Seriously, I love listening to Paul every time his turn to talk comes up during a House committee hearing. He is articulate, has a clear point of view, and is utterly unafraid to argue from first principles each and every time he gets a chance. He also manages to make his points without adding the layers of scorn or hostility that many legislators feel prone to, especially when grilling members of the opposite political party. And sometimes that can inspire an equally thoughtful response:
Case in point: During Thursday’s House Financial Services committee hearing on regulatory reform, Ron Paul and Tim Geithner got into an interesting exchange on the usefulness, or lack thereof, of regulation:
PAUL: I am very skeptical of regulations per se, because I don’t think that solves the problem. And of course, everybody knows I’m a proponent of the free market…
But you know, in other areas we never automatically resort to regulations. When it — when it comes to the press, if we had regulations on the press, we would call it prior restraint, and we would be outraged.
If we wanted to regulate personal behavior, we would be outraged and call this legislating morality. But when it comes to economics, it seems like we have been conditioned to say, “Oh, that is OK because that’s good economic policy.”
I have — I accept it in the first two but not in the third, and therefore I challenge the — the whole system.
GEITHNER: I think you’re right to say that we have to be very skeptical that regulation can solve all these problems.

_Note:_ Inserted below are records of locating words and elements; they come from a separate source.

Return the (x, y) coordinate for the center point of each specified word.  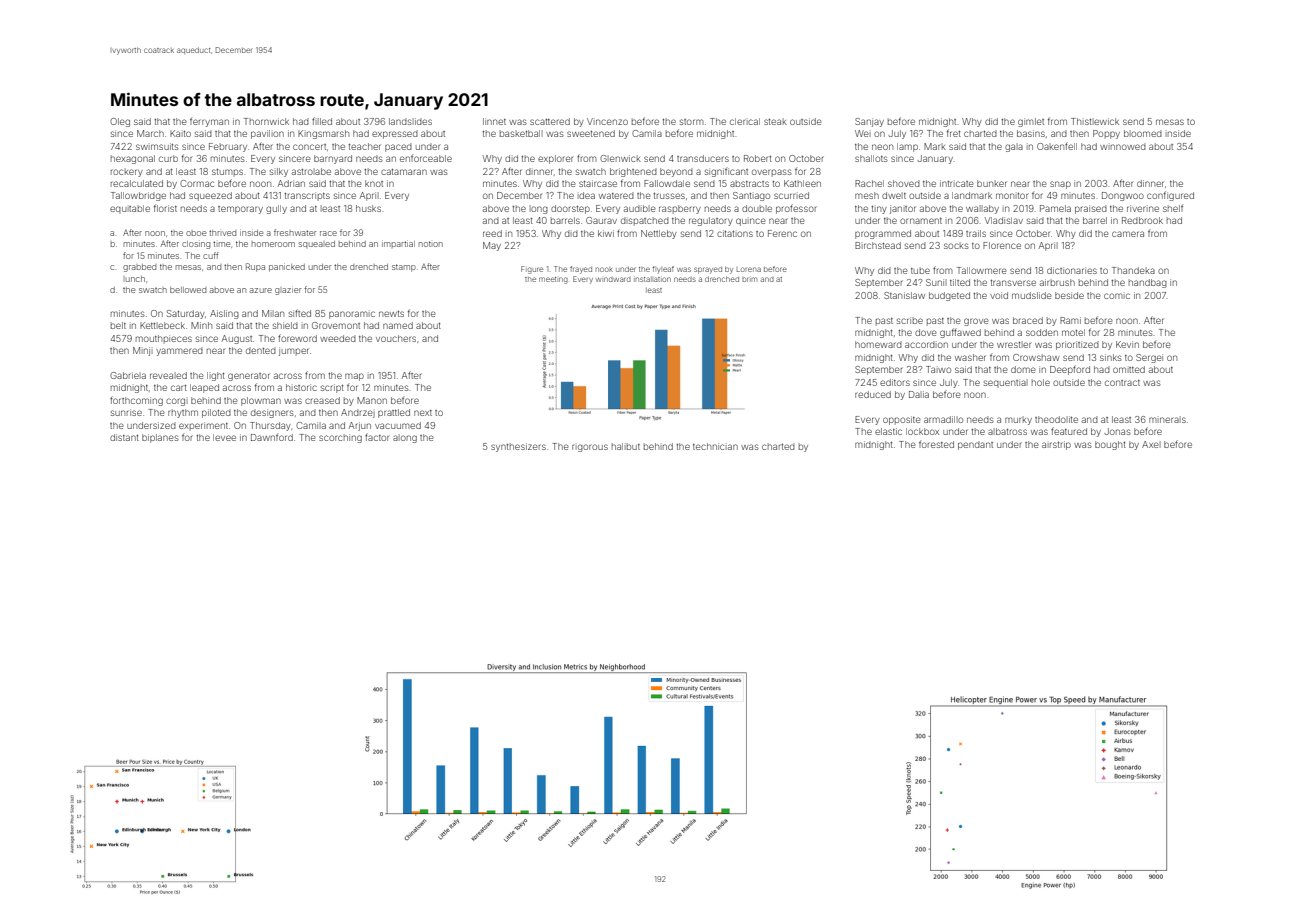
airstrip (1056, 445)
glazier (288, 291)
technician (715, 446)
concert (309, 147)
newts (391, 314)
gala (1014, 147)
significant (726, 172)
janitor (903, 209)
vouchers (396, 338)
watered (616, 195)
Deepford (1070, 370)
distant (124, 437)
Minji (143, 351)
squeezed (210, 196)
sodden (1042, 332)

We have parts of our system which are overwhelmed by regulation. It wasn’t the absence of regulation that was the problem. It was despite the presence of regulation you got huge risks built up.
But in banks, because banks, by definition, take on leverage, transform short-term liabilities into long-term assets for the good of the system as a whole, they are vulnerable to runs. Because they’re vulnerable to runs, governments around the world have put in place insurance protections to protect against that risk.

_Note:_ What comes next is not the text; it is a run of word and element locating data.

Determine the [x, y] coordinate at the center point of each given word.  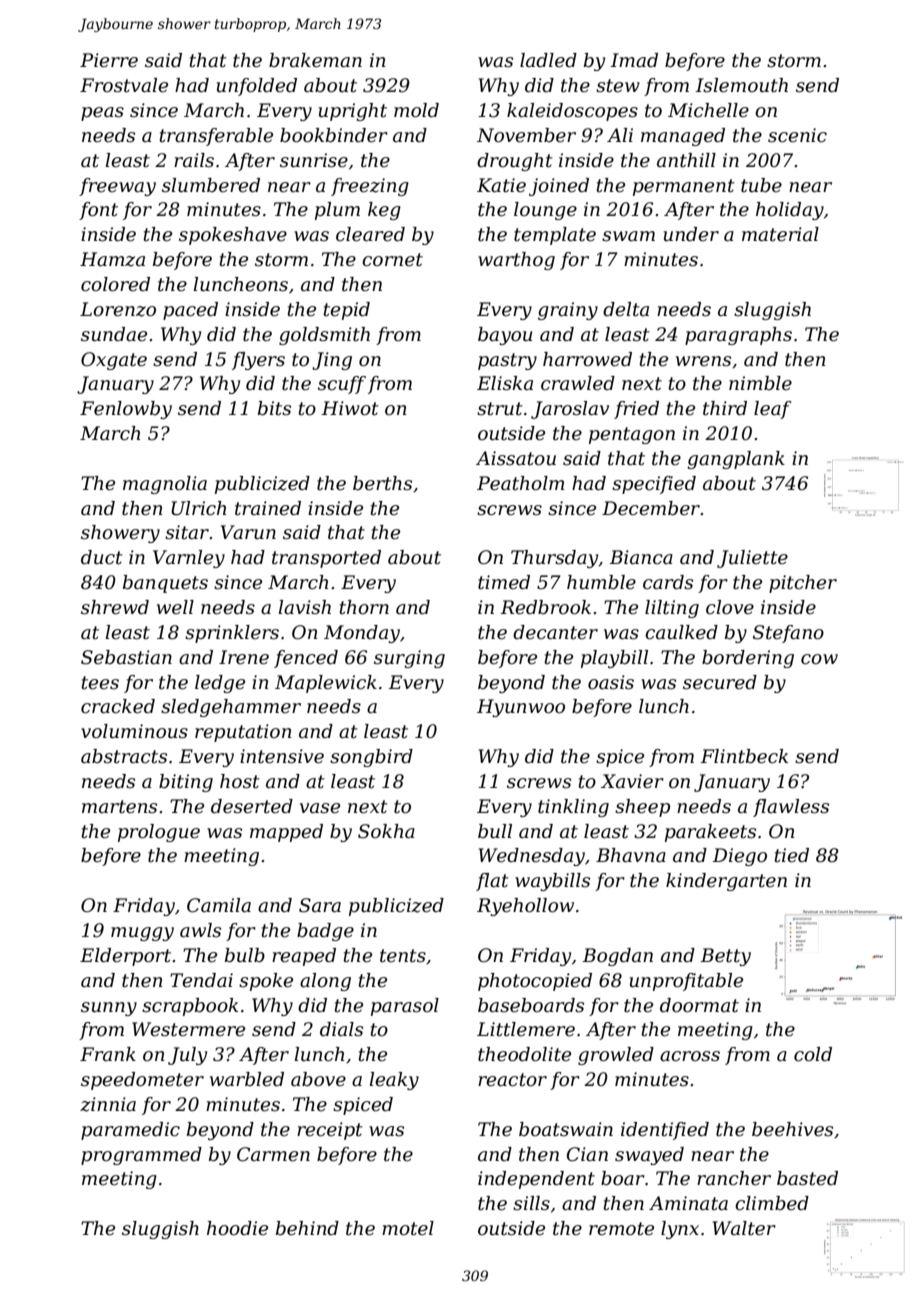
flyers [258, 361]
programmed [141, 1156]
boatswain [566, 1129]
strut [500, 409]
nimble [760, 383]
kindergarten [726, 882]
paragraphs [738, 336]
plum [337, 211]
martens [119, 807]
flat [492, 882]
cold [813, 1054]
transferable [216, 137]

Because of the existence of those protections, you have to impose standards on them — on leverage — to protect against the moral hazard created by the insurance. That is a good economic case for regulation.
I thought that was a pretty nice, eloquent explanation of why a completely free market might not be a great idea for the banking industry, and Geithner was clearly ready to elaborate further. But Paul interrupted, indicating that he wasn’t really that interested in a fundamental defense of banking regulation. He had a more subtle question to ask. According to Paul, the standard system of justice in the United States assumes “we’re innocent until proven guilty, and and yet when it comes to regulations … in the administrative courts we’re assumed to be guilty until proven innocent.”

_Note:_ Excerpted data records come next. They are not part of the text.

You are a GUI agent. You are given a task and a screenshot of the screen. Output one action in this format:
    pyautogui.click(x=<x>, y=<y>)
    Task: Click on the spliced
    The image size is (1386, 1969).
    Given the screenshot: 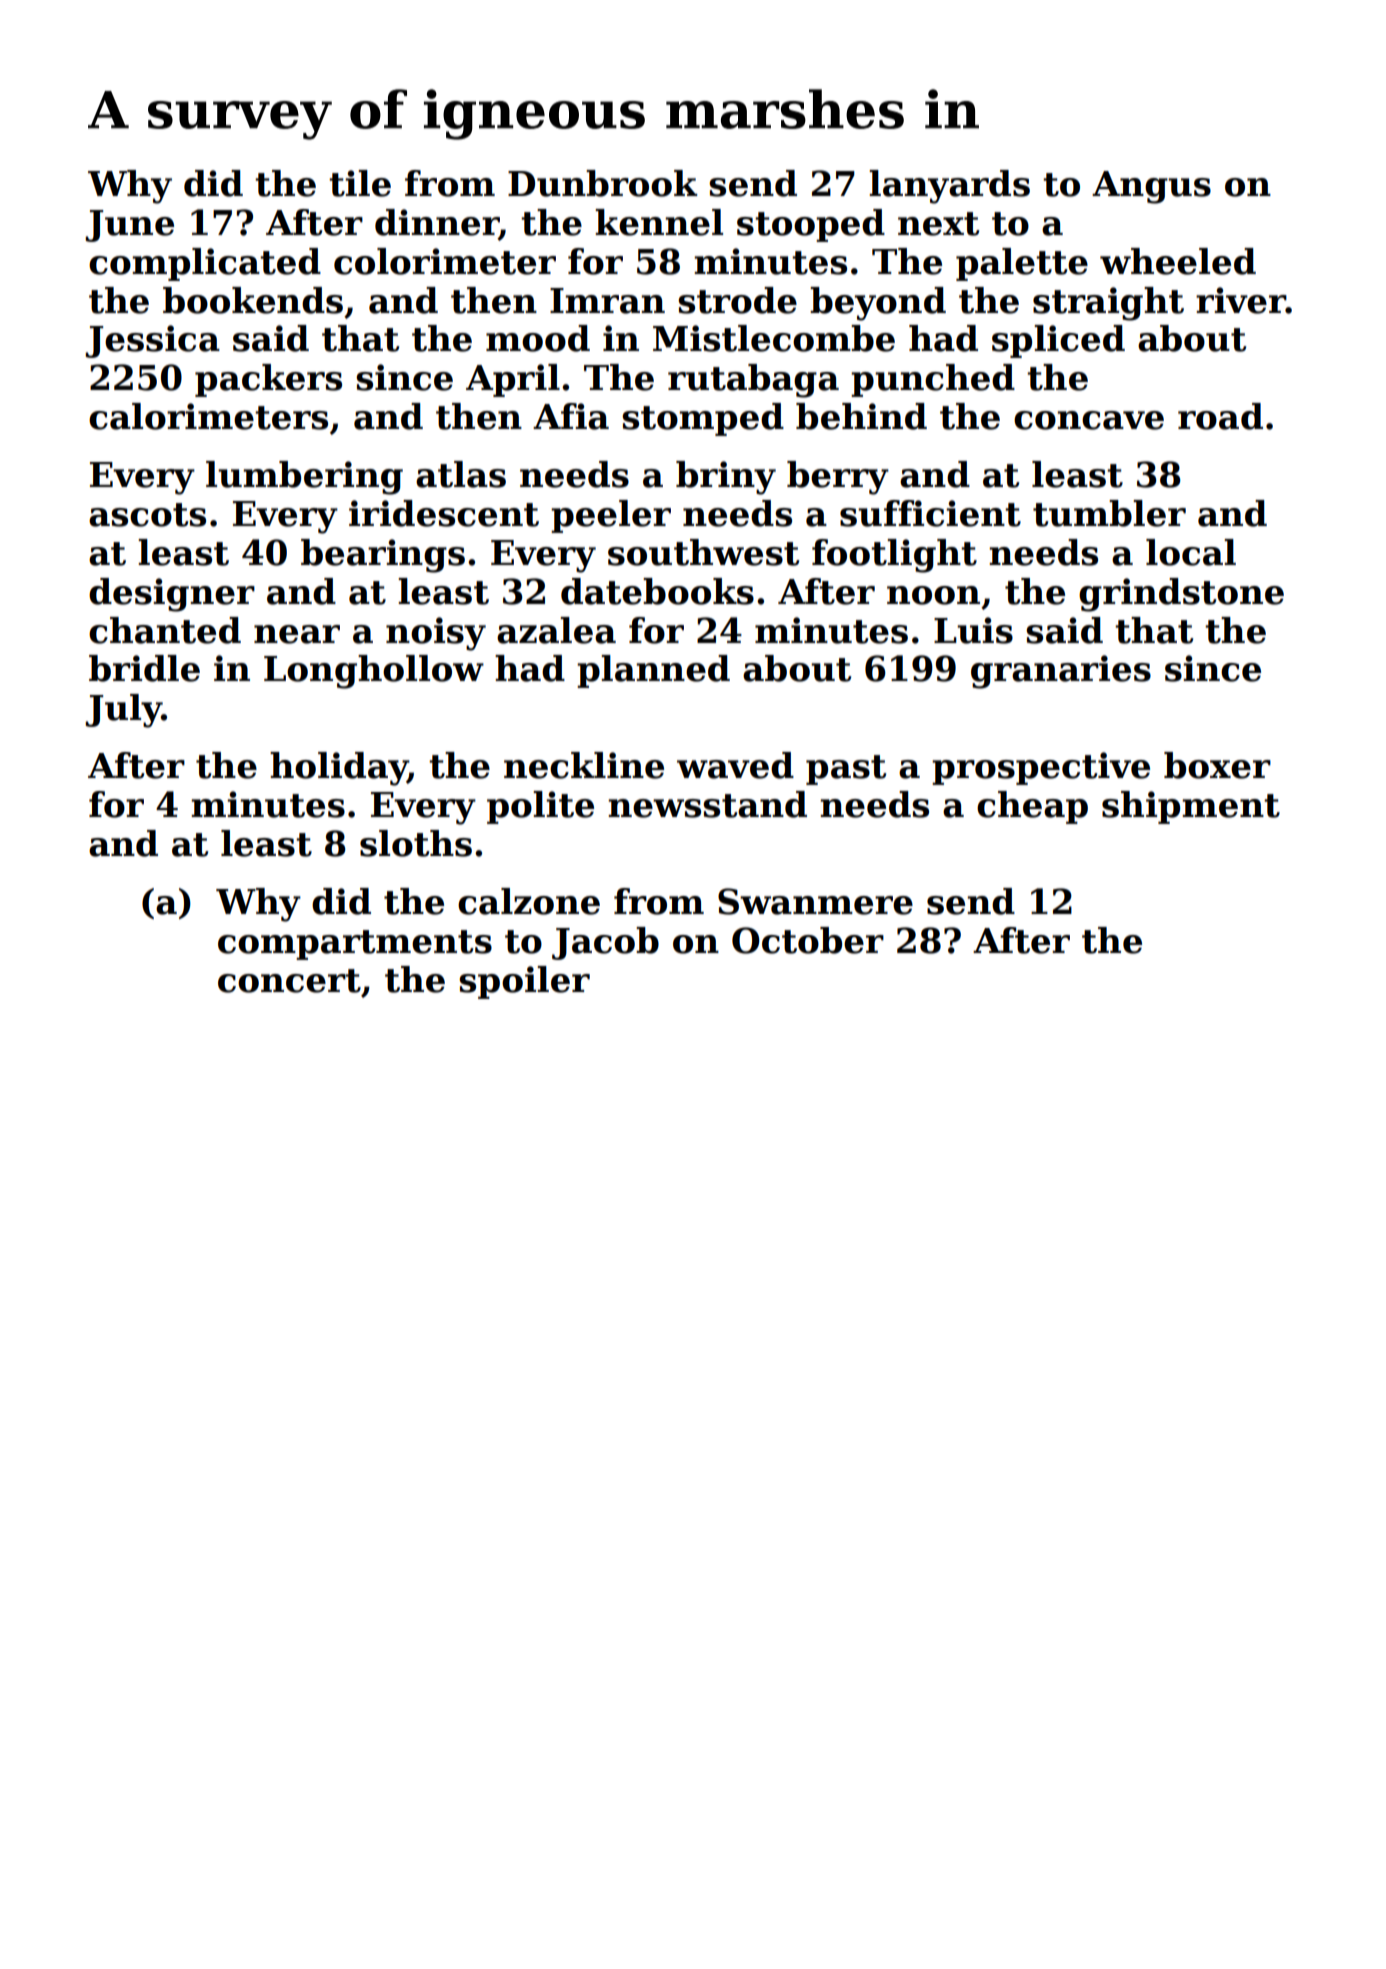 What is the action you would take?
    pyautogui.click(x=1058, y=341)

Now Geithner was confused.
GEITHNER: You’re talking in the criminal context?
PAUL: Well, any way. I mean, any time a regulator comes in and says that you’re guilty of something, why doesn’t the government have to prove he’s guilty? Why can’t we assume…
GEITHNER: Guilty of a criminal violation or of a…?
PAUL: Civil or criminal. Why not? I mean, that’s a principle that’s been around for more than 1,000 years, or at least 800 years.
GEITHNER: I’m neither a regulator nor a lawyer, unfortunately, so I’m not sure I can give you an adequate answer to that. But I’d be happy to think about it a little bit and get back to you with a view on…
Geithner wasn’t sure what Paul was getting at, and I’ve got to say I am befuddled too. I look forward to the treasury secretary thinking about it some more and providing us some further insight.